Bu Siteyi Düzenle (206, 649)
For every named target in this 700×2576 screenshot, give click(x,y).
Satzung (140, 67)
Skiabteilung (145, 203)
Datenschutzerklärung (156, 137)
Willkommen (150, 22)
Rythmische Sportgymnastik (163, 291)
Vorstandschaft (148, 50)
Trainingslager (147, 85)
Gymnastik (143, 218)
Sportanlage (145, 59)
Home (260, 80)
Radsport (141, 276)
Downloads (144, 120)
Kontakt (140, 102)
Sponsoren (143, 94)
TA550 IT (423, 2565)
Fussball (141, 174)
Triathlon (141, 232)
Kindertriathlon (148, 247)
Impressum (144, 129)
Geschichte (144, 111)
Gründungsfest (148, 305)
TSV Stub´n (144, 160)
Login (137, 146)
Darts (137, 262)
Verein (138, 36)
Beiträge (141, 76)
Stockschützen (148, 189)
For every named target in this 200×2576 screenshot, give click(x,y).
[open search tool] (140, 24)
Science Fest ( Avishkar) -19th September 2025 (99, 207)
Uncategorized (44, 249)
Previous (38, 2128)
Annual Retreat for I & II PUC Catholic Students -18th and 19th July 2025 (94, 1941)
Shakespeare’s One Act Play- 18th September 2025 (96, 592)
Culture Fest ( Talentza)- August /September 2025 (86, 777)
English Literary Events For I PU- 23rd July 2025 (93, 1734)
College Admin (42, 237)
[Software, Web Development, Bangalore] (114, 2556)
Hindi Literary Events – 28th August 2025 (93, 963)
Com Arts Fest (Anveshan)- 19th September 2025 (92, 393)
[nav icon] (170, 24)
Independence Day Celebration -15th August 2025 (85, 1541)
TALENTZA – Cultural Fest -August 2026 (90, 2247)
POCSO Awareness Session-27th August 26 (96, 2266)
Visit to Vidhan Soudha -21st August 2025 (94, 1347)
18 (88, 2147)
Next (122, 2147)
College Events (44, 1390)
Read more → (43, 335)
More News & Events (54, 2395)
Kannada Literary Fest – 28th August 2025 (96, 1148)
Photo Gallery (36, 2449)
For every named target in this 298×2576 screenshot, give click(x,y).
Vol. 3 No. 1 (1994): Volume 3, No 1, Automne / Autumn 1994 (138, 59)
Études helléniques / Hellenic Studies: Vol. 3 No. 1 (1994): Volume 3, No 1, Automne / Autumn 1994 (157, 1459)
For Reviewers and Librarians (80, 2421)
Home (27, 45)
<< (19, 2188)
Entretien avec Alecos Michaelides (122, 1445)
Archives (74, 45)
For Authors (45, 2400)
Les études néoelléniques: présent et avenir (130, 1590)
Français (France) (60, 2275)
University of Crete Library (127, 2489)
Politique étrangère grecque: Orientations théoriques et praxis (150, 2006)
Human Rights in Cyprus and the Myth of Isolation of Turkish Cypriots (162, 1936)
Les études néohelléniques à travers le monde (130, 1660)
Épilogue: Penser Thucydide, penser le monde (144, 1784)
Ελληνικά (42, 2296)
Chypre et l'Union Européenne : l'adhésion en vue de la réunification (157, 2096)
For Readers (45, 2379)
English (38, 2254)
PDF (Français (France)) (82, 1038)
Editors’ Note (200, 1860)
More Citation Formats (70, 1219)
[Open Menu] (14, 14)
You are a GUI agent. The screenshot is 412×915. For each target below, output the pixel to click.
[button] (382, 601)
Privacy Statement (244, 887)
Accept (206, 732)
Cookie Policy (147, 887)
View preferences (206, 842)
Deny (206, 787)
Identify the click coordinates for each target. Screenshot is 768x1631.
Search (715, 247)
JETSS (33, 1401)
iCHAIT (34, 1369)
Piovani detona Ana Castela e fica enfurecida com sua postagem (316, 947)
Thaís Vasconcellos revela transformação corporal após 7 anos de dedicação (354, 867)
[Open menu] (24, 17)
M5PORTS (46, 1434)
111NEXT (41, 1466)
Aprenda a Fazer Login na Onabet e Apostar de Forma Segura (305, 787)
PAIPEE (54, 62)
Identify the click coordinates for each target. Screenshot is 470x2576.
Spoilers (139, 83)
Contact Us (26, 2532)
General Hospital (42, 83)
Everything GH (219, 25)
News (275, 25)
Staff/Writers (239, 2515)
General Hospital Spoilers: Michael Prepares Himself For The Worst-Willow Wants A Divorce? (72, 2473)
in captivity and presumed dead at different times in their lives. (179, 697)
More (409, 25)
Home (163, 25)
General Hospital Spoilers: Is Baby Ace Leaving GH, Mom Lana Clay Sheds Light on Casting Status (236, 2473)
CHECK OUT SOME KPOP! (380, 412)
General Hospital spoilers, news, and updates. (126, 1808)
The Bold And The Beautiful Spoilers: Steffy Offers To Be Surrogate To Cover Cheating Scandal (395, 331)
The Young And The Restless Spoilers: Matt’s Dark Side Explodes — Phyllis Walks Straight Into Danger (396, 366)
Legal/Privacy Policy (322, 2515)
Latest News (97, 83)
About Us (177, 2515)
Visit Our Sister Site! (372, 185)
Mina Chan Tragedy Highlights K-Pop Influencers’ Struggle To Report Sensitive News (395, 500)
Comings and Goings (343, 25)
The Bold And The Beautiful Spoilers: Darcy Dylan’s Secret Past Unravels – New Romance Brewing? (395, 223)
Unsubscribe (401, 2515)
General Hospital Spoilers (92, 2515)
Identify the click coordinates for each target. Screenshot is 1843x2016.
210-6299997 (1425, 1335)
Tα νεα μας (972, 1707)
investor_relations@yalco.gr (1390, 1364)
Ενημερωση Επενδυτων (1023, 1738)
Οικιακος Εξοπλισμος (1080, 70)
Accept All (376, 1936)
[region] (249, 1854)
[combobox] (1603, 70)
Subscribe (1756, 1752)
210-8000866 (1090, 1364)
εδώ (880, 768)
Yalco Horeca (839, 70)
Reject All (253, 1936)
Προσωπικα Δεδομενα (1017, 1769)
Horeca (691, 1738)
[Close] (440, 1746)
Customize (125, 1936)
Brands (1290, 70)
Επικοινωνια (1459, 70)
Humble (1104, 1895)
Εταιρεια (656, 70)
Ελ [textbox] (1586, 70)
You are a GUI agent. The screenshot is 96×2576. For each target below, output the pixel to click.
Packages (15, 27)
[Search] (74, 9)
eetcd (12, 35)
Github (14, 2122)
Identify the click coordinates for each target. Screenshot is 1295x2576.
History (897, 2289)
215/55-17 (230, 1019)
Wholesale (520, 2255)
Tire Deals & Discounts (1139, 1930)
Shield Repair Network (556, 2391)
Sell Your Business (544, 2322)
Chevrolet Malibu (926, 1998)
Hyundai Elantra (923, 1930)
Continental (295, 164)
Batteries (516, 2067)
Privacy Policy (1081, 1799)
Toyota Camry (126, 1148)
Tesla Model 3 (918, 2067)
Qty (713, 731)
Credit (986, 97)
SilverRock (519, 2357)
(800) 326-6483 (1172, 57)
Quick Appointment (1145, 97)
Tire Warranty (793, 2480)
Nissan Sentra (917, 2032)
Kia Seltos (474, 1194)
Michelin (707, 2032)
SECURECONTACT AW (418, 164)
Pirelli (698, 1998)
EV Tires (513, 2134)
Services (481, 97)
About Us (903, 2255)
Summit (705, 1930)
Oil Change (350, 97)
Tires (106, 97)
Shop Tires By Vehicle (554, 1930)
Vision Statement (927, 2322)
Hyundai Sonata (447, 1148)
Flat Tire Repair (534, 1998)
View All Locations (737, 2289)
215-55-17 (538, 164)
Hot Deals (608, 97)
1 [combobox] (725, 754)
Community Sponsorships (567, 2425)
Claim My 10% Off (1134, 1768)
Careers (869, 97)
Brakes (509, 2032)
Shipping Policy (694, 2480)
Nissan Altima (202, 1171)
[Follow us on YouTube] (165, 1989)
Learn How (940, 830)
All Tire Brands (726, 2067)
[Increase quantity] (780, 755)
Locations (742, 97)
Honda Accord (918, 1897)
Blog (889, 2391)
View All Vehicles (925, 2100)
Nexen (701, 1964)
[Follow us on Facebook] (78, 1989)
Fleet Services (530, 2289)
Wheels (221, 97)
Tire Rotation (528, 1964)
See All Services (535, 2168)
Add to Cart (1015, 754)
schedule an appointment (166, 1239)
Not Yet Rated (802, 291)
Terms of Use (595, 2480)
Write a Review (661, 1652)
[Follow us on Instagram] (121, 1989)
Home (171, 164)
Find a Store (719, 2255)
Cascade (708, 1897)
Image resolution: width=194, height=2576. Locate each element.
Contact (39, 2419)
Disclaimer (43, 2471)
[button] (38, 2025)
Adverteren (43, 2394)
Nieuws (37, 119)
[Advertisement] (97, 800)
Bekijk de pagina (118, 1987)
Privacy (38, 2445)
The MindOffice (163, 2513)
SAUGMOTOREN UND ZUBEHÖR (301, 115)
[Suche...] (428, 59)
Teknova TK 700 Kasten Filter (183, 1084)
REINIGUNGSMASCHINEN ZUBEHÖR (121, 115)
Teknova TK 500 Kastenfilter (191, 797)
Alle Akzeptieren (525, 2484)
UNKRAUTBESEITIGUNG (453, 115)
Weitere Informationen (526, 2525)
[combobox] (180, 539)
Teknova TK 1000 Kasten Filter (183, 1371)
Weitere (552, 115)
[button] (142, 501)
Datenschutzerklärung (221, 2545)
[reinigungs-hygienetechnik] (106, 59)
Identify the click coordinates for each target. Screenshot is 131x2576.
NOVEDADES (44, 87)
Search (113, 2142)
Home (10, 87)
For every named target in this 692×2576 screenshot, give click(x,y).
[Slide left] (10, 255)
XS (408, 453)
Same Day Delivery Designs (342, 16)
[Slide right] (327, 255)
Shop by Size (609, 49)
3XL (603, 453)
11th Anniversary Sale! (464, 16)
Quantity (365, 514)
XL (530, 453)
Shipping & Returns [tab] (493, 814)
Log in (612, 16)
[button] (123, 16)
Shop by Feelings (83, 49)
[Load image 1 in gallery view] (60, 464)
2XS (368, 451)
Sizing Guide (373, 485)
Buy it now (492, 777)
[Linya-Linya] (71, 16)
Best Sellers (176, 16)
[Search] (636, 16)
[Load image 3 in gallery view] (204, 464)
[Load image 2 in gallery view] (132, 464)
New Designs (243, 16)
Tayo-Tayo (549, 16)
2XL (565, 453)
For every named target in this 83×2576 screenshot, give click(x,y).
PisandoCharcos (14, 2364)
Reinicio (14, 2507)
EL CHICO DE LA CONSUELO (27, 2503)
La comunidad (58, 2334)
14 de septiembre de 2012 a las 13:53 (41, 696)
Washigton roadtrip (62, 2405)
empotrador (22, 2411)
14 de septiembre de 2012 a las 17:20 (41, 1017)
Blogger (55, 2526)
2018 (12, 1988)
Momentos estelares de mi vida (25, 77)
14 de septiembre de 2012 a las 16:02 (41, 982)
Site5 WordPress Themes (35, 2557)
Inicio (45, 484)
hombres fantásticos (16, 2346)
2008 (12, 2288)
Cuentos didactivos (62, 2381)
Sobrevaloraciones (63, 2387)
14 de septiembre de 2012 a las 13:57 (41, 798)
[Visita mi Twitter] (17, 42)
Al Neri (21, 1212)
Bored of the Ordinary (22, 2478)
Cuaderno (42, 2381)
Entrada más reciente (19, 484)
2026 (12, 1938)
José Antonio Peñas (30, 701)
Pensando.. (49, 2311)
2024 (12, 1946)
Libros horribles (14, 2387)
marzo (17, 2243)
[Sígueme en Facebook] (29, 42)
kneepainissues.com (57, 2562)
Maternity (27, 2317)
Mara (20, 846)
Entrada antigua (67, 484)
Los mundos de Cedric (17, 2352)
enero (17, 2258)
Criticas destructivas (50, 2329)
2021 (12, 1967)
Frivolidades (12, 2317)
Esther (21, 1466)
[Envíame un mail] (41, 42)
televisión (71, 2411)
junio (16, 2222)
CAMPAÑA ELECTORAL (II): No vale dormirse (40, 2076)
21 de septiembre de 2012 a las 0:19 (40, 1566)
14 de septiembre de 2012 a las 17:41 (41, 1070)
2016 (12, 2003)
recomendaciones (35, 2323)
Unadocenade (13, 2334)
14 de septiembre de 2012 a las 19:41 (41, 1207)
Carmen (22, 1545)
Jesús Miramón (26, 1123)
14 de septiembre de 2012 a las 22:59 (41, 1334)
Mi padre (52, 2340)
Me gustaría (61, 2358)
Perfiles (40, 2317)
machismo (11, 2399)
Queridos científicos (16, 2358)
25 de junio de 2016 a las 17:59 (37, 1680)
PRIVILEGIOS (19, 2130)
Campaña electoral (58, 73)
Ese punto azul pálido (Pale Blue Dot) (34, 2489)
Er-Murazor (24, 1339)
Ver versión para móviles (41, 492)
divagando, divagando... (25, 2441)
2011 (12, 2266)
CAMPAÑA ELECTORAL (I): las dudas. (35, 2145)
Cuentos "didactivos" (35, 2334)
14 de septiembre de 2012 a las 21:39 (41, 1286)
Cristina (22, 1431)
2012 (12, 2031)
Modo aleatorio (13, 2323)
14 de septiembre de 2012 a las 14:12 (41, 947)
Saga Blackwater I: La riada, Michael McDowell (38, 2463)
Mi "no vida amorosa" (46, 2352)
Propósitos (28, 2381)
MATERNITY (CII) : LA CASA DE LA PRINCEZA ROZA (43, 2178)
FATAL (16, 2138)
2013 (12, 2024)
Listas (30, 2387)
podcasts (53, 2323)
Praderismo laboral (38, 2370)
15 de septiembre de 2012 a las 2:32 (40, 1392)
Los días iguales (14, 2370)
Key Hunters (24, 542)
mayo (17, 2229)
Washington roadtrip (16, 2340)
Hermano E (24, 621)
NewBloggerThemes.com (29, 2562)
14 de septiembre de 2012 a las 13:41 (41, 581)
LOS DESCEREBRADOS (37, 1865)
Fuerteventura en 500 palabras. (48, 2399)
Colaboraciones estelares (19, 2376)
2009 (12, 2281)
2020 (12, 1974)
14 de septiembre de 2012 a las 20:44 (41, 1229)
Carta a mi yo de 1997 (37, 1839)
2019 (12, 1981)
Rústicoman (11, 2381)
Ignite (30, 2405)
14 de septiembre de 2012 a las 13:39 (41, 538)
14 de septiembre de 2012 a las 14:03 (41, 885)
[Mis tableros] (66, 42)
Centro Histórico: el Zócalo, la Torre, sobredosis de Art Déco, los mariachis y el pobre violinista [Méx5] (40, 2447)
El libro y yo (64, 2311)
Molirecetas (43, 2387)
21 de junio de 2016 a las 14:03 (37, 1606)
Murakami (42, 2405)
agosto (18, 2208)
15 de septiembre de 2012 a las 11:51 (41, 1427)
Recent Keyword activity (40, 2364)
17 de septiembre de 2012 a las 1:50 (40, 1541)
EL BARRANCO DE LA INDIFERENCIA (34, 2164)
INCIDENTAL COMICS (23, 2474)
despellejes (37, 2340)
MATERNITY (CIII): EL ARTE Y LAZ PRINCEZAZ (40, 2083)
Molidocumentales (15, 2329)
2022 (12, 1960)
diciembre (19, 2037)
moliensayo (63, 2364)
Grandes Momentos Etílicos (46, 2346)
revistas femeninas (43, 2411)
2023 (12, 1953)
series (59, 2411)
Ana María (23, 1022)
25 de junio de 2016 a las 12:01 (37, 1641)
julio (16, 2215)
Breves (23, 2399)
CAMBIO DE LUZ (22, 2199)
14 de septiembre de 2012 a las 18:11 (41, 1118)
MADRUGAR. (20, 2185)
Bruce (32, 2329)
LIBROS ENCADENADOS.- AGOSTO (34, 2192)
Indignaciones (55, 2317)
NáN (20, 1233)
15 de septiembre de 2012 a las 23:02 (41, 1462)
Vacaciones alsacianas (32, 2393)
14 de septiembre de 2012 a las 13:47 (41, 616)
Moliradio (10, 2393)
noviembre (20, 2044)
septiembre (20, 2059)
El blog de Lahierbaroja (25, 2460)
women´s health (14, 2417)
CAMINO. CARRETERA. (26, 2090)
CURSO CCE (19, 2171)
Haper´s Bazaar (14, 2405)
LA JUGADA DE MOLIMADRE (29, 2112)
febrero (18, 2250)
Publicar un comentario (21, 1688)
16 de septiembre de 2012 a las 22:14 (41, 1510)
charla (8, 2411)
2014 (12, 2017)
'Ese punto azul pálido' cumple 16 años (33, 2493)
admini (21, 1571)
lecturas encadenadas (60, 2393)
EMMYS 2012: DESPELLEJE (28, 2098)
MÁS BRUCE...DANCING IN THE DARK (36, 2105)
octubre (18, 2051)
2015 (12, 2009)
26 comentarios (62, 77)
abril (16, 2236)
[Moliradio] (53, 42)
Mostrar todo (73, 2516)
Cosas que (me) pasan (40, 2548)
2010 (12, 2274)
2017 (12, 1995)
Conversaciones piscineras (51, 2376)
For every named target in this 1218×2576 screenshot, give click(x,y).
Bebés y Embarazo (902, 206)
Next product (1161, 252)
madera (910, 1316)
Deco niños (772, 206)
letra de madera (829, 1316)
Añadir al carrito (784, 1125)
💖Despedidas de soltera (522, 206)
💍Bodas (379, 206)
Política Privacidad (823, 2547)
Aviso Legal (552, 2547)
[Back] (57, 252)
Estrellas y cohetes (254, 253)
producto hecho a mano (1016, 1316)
· · · · · · ·
Will you return exactly the lines above from the one with "2017 (12, 1995)" down to the one with "Añadir al carrito (784, 1125)", counting both as part of the range?

§ **TASK OUTPUT**
2017 (12, 1995)
Conversaciones piscineras (51, 2376)
For every named target in this 1218×2576 screenshot, give click(x,y).
Bebés y Embarazo (902, 206)
Next product (1161, 252)
madera (910, 1316)
Deco niños (772, 206)
letra de madera (829, 1316)
Añadir al carrito (784, 1125)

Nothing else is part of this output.